[Melissa Sanchez and Mica Rosenberg at ProPublica]
Important resentments coming to the surface here:
"Her anger is largely directed at President Joe Biden and the Democratic Party for failing to produce meaningful reforms to the immigration system that could benefit people like her. In our reporting on the new effects of immigration, ProPublica interviewed dozens of long-established Latino immigrants and their U.S.-born relatives in cities like Denver and Chicago and in small towns along the Texas border. Over and over, they spoke of feeling resentment as they watched the government ease the transition of large numbers of asylum-seekers into the U.S. by giving them access to work permits and IDs, and in some cities spending millions of dollars to provide them with food and shelter."

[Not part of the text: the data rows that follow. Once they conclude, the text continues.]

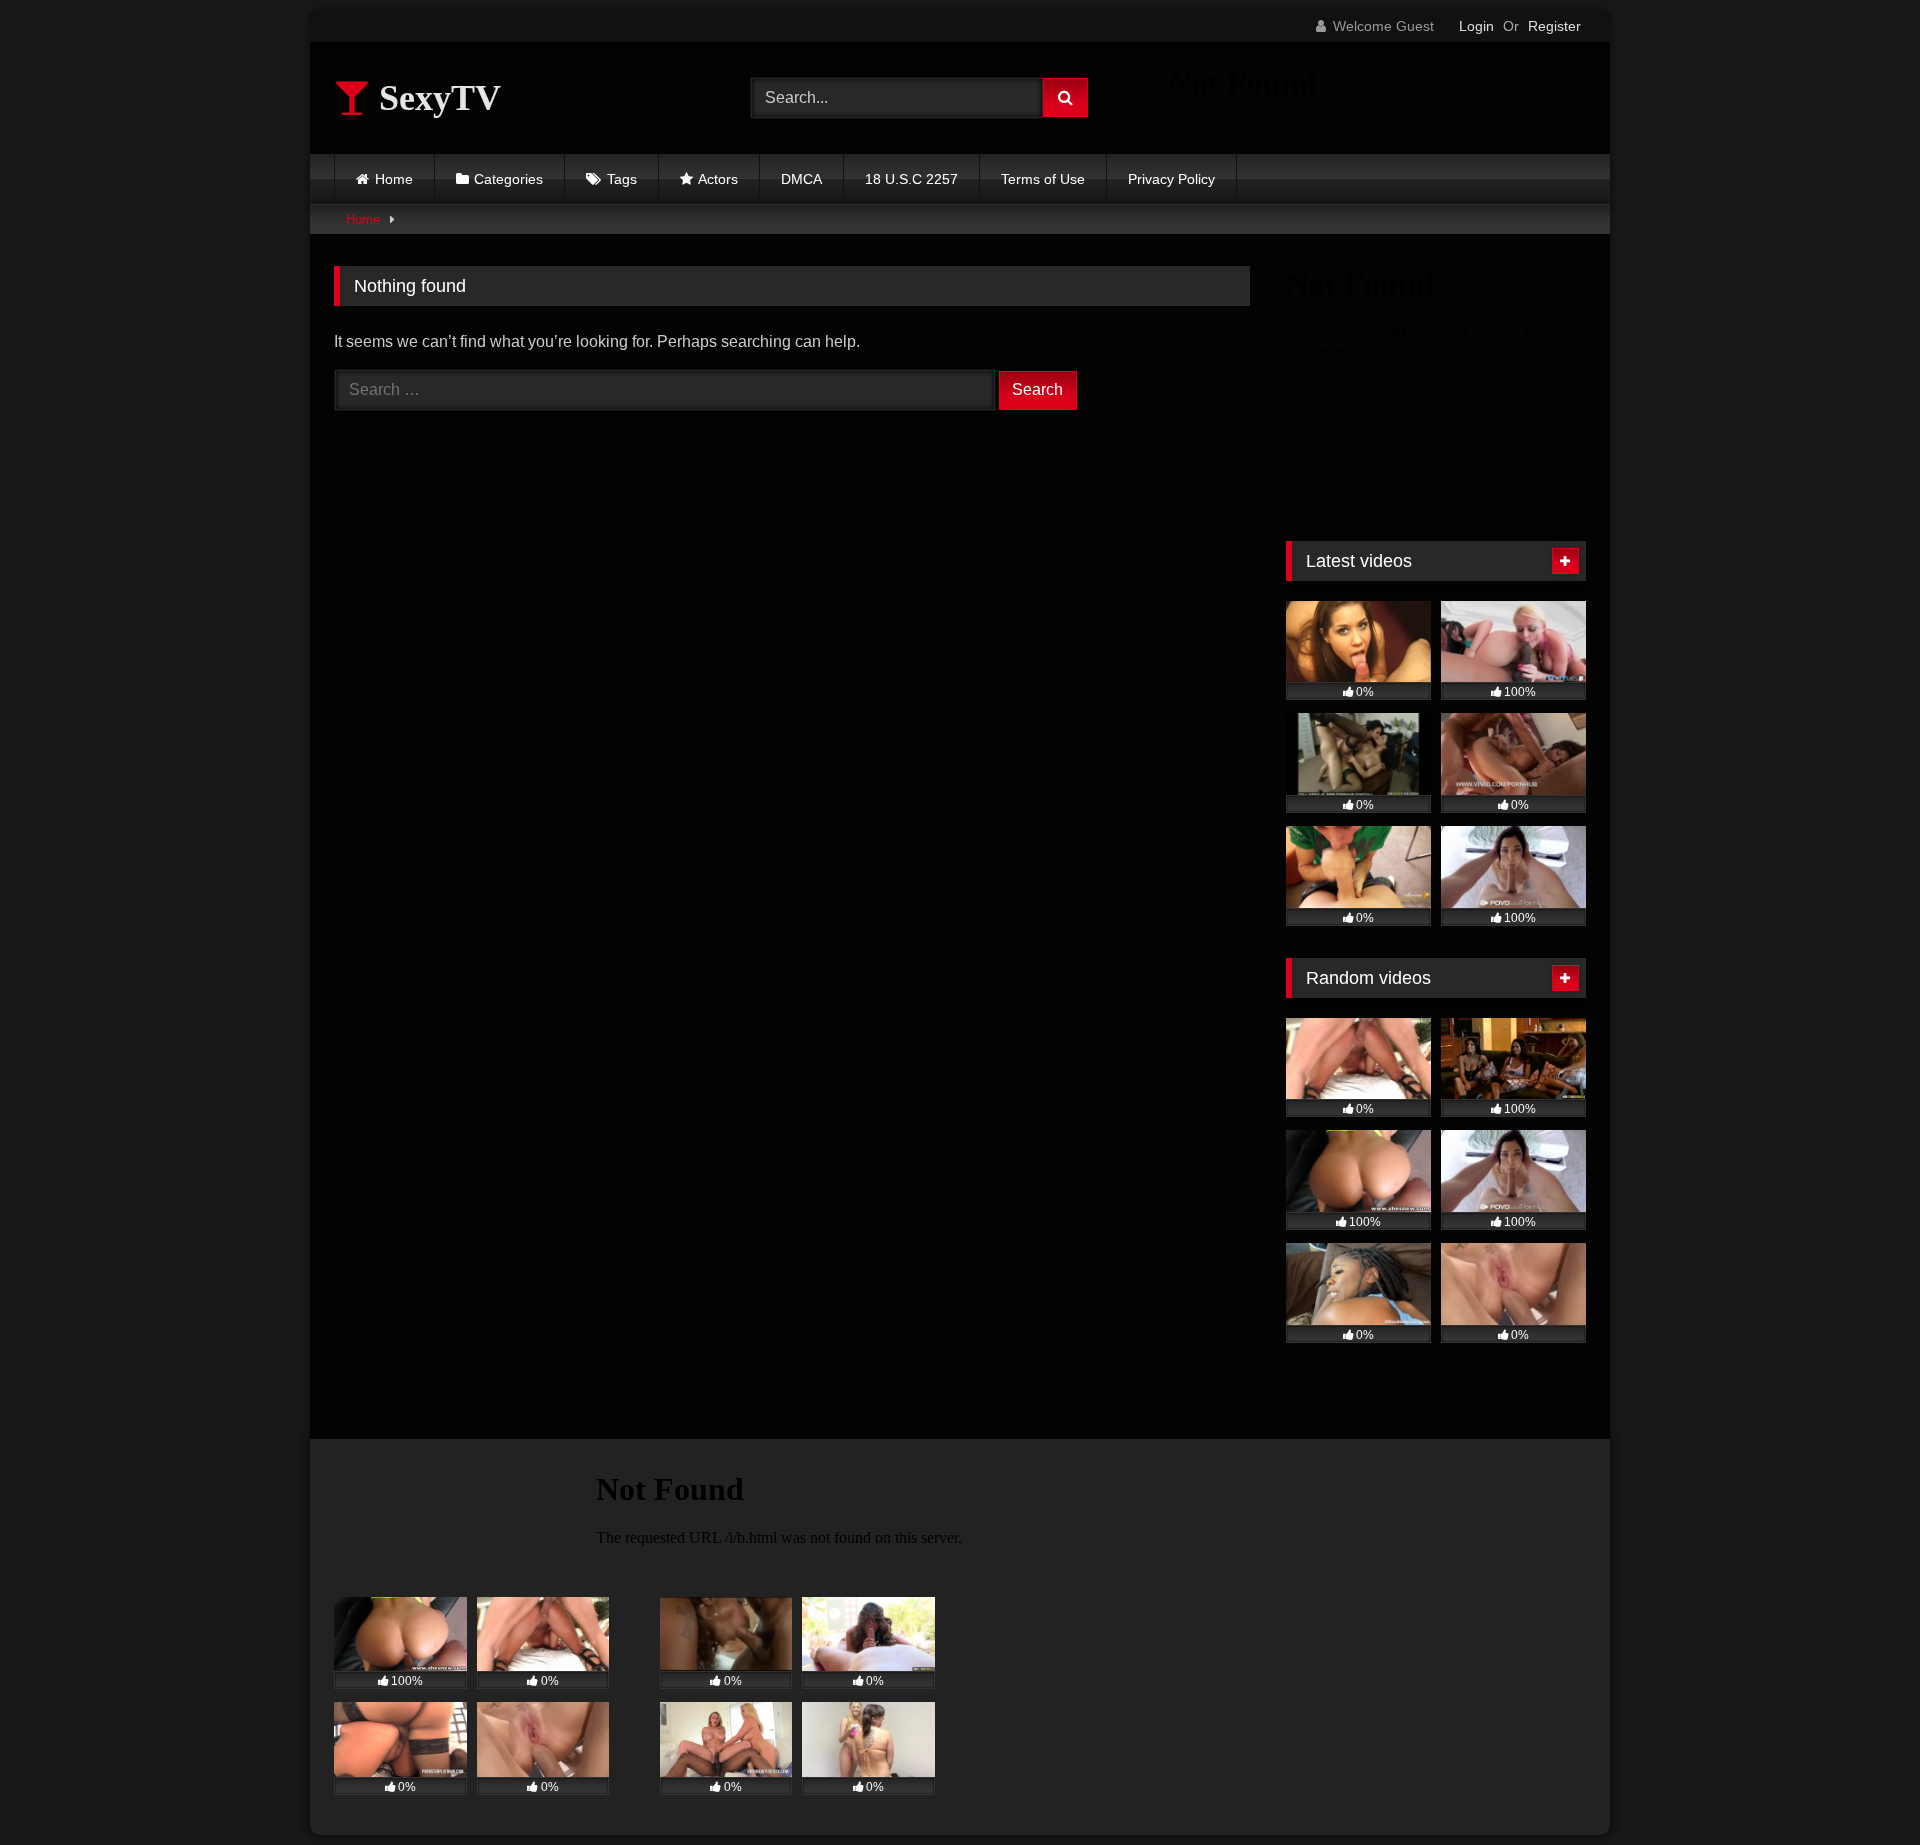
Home (394, 179)
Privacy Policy (1171, 179)
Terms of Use (1043, 179)
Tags (622, 179)
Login (1476, 26)
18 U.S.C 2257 (911, 179)
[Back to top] (1858, 1785)
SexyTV (435, 98)
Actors (718, 179)
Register (1554, 26)
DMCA (801, 179)
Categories (508, 179)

The issue is not so much with asylum seekers as such - it's that asylum makers could make progress while immigration reforms that could help people who were already here stalled. These resentments mirror other complaints about the struggles of working class people who saw other groups receive what they perceived as preferential treatment.
What's particularly sad is the idea that Trump will help immigrants (or working people) in any meaningful way. He's been very clear that he wants to conduct unprecedented mass deportations - not just for criminals, but potentially for tens of millions of people.
"But the Democrats “promised and they never delivered,” Garza Castillo said. “They didn’t normalize the status of the people who were already here, but instead they let in many migrants who didn’t come in the correct way.” He believes asylum-seekers should have to wait outside the country like he did."
And of course, the challenge is that these reforms were blocked by Republicans - it's not that Democrats didn't want them (although it must be said that Democrats have not done a stellar job of backing the kinds of grassroots reforms that are really needed). There's a whole base of people out there who simply don't like immigrants. I find that point of view repellant - but it's prevalent, and it doesn't seem to be going away soon. Certainly not over the next four years.